O planeta está liquefeito (à moda de Zygmunt Bauman), diluído (à moda dos liquidificadores), submetido (à moda das ditaduras) ao deus tecnologia, aquele, este, que retira dos humanos a nossa construtora insegurança. A que, santa ironia!, nos trouxe até aqui.

Pensamos agora possuir poderes ilimitados. Com nossos smartphones no bolso de trás ou da frente das calças, nas bolsas ou nas mãos elegantes das mulheres, desfilamos por aí, marchando mal-ajambrados feito tropas de SSs sem líderes, e no entanto manipuladas por algoritmos oniscientes.

Fomos reduzidos a ativos informacionais enquanto coletivos, geradores de dados que só possuem valor em seu conjunto; individualmente não somos nada. Até (ou talvez principalmente!) os nossos medos, fraquezas e ignorância são e estão monetizados.
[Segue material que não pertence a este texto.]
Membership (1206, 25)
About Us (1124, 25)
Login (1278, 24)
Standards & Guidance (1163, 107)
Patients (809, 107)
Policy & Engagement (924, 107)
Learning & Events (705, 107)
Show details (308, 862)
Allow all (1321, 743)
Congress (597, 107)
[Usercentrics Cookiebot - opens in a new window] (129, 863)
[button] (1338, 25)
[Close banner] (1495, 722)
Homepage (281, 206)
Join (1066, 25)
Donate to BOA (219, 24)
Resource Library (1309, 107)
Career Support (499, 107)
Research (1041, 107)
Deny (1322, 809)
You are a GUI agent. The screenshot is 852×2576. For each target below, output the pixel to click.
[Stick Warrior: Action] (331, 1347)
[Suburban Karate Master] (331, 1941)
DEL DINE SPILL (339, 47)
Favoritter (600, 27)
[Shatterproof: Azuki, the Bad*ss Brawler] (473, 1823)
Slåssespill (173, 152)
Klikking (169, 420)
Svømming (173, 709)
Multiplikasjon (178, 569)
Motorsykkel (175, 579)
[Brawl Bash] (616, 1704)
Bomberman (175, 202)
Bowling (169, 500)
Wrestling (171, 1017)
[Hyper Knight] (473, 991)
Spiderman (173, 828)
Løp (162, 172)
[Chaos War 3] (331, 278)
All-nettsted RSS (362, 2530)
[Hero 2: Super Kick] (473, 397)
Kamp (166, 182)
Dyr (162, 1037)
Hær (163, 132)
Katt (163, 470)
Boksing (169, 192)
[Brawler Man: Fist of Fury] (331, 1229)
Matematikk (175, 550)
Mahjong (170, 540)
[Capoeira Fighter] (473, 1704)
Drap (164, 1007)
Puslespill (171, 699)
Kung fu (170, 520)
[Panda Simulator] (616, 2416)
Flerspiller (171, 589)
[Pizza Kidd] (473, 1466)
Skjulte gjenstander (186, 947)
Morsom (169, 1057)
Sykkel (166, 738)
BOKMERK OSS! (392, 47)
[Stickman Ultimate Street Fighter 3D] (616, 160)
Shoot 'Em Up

Aqueles poucos que ainda se rebelam são, no mínimo, paulatinamente cooptados. Isto quanto aos renitentes, porque os outros, a maioria, logo se verga, abrigando-se sob uma justificativa moral de ocasião.

Sobre o século XX, Julio Sosa disse: Que el mundo fue y será una porquería, ya lo sé. A respeito deste XXI, não sei mais o que dizer, além do que decretou Umberto Eco em 2015: "O idiota da aldeia foi promovido a portador da verdade".

Minhas amigas e meus amigos, estamos no mato sem cachorro. 

Nesta sopa de diluição

Ontem conversei longamente com meu dileto amigo Amaury Araújo, o Xará, que mora no Rio de Janeiro, e dentre os assuntos de sempre acabamos (re)falando sobre a pobreza cultural destes dias "cinza chocolate".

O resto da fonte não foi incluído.